Yetiştirdiği öğrencileri arasında, Yenikapı Mevlevîhânesi şeyhlerinden, Mehmed Celaleddin Dede, en tanınmışlarındandır. Mûsikîmize çeşitli sahalarda büyük hizmetler etmiş olan Nikoğos Ağa, 9 Eylül 1885 tarihinde öldü ve Topkapı Ermeni Mezarlığı’na gömüldü.
Nikoğos Ağa’nın, Nişan ve Kapril adında, iki kardeşi daha vardır. Nişan, sîne kemanı çalardı. Kapril ise, bestekârdı. Bestelediği birkaç eserinin, notası eldedir. Ancak, Nikoğos Ağa ile bazı eserlerinin, karışmış olabileceği düşünülebilir.
Türk Müziği Ansiklopedisi, C. II s. 83’de, Yılmaz Öztuna, Kevork Pamukçıyan adlı kişinin, Hisarlıyan, Toros Azatyan, Kirkor Berber, Mardiros Koçunyan ve başka Ermeni kaynak ve gazetelerinden derleyip, tercüme ederek, kendisine verdiği dökümanlara dayanarak, Nikoğos Ağa maddesinde şöyle yazıyor:
“… 1910 yılında ölen kardeşi, Agop Taşcıyan’la berâber, Nıvak Osmanyan (Osmanlı Mûsikîsi) adlı iki haftada bir çıkan, bir müzik dergisi yayınladı. 1861 yılında çıkan bu dergi veya gazete, henüz incelenmiş değildir.
1873 yılında, Rusya’da, Ermenistan’da, Ecmiadzin’de oturan Ermeniler’in, en büyük patriği, IV. Kevork, Nikoğos’u dâvet etti.

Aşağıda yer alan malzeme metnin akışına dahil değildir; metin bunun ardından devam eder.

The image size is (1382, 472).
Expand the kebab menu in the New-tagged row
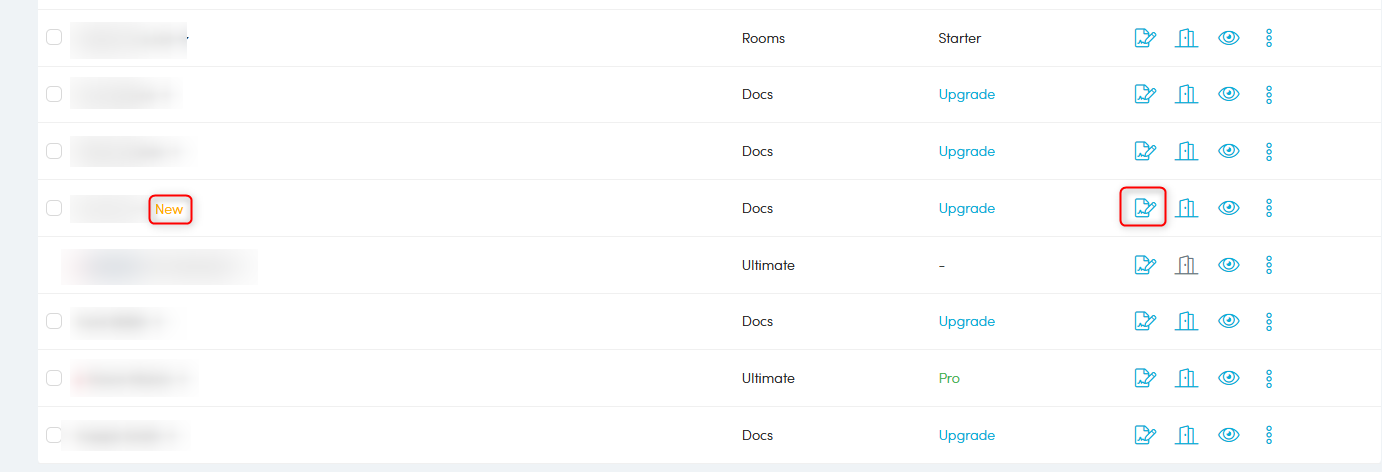point(1269,208)
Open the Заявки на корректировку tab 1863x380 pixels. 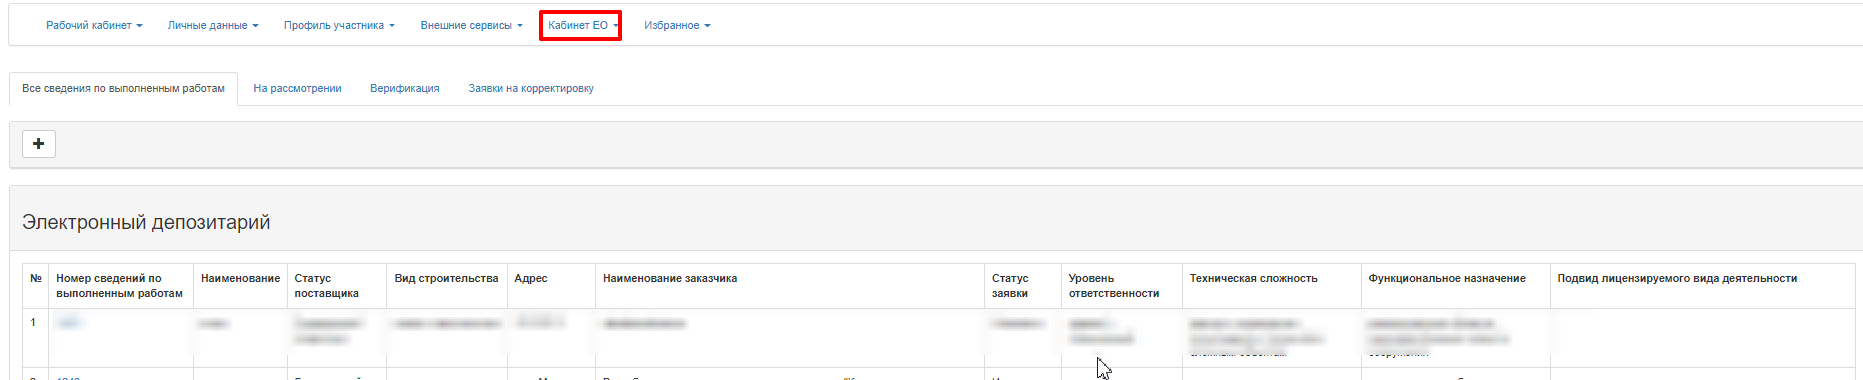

Ecmiadzin’e giden bestekarımız, Ermeni kilisesinin, şarakan’larını notaya aldı ve bu eser, 1875 yılında, Ermenice olarak basıldı. Nikoğos, 1879 yılında, Kumkapı Meryem Ana kilisesine, baş muganni oldu. İyi bir Türk müziği hanendesi olan bestekârımız, tanbur da, çalıyordu.”